▶ GOAL OF THE EXERCISE
Repeat the lines from the one containing "896x1327 pixels. Task: Resend" through the last line of the data, exactly, pictures omitted.

Pixel coordinate grounding data
★ ★ ★ ★ ★ ★ ★

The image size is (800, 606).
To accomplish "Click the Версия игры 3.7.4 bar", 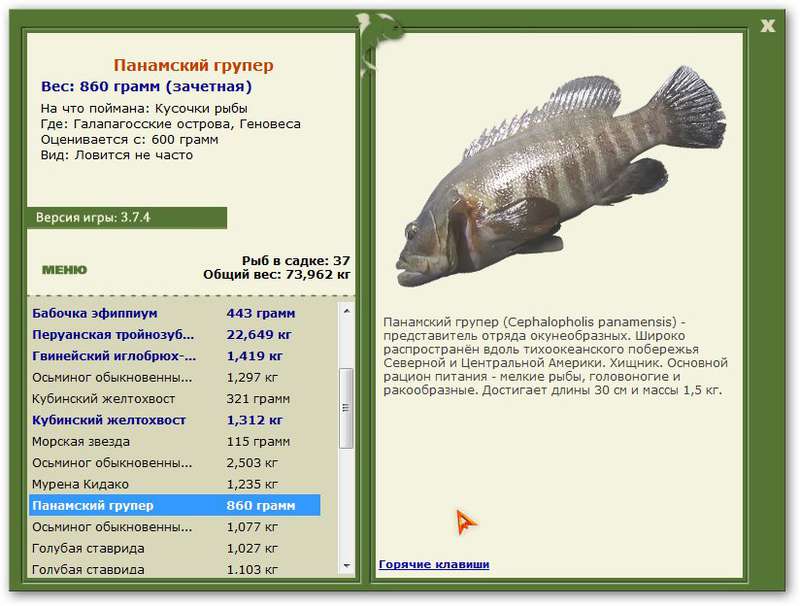I will 127,218.
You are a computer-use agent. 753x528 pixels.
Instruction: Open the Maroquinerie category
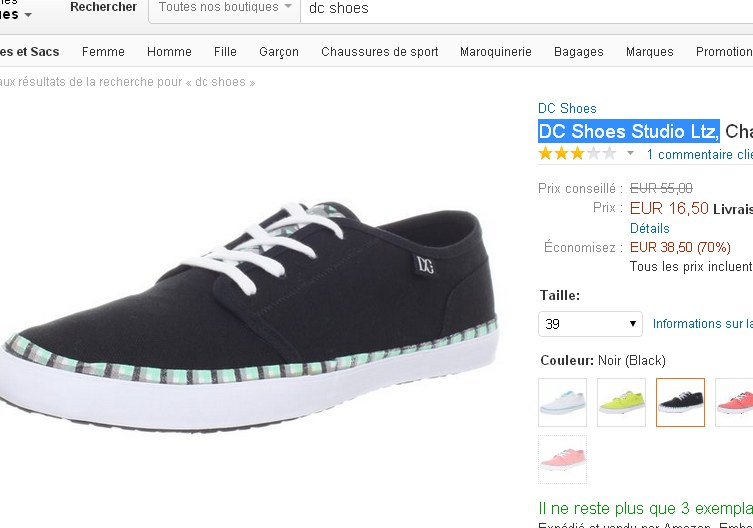(496, 51)
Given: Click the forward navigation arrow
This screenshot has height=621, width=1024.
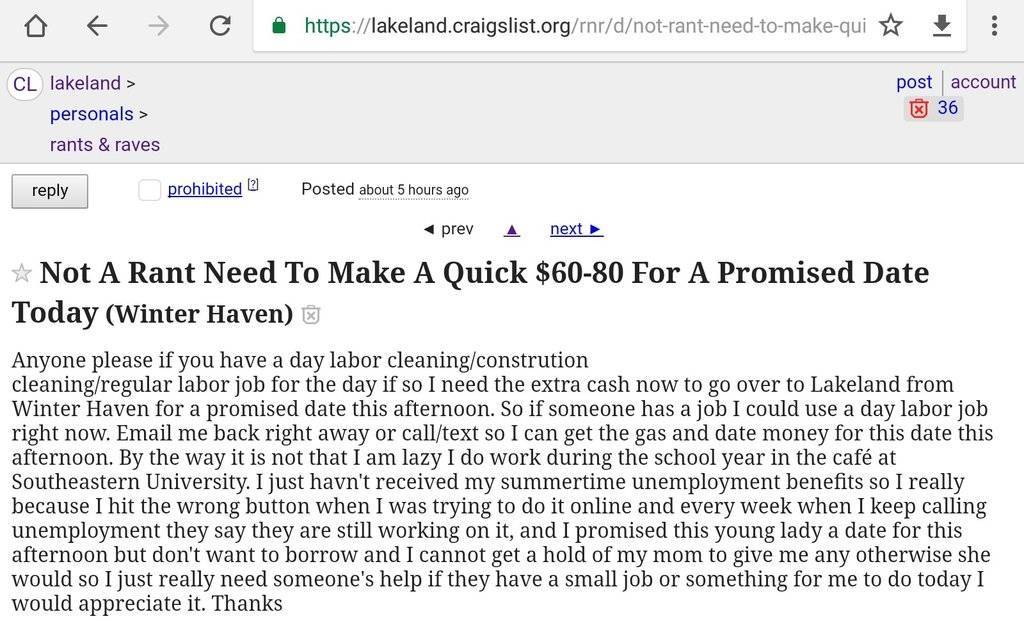Looking at the screenshot, I should point(158,26).
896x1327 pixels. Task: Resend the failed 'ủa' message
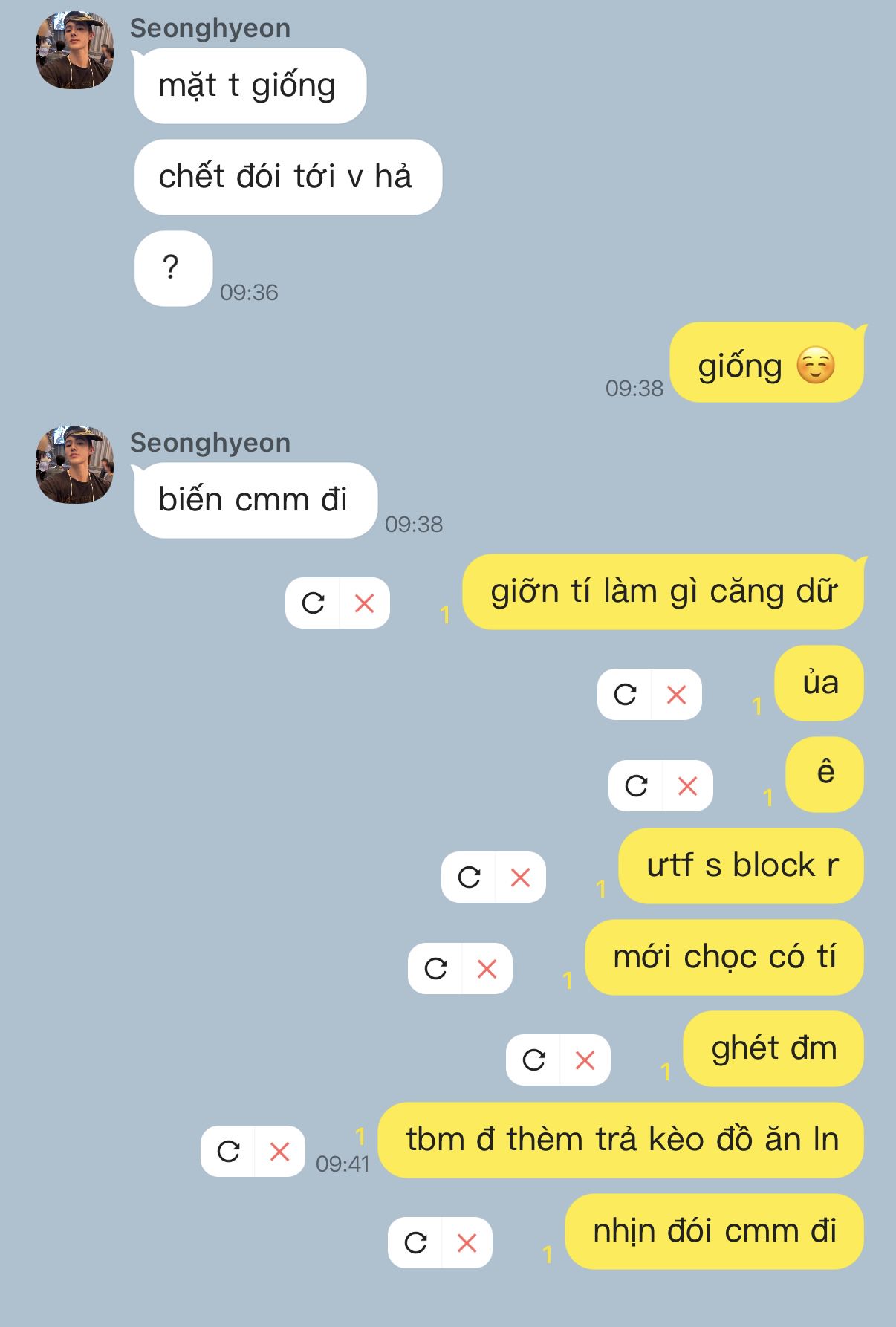point(625,694)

★ ★ ★ ★ ★ ★ ★

▶ RESULT OF THE TASK
896x1327 pixels. Task: Resend the failed 'ủa' message
point(625,694)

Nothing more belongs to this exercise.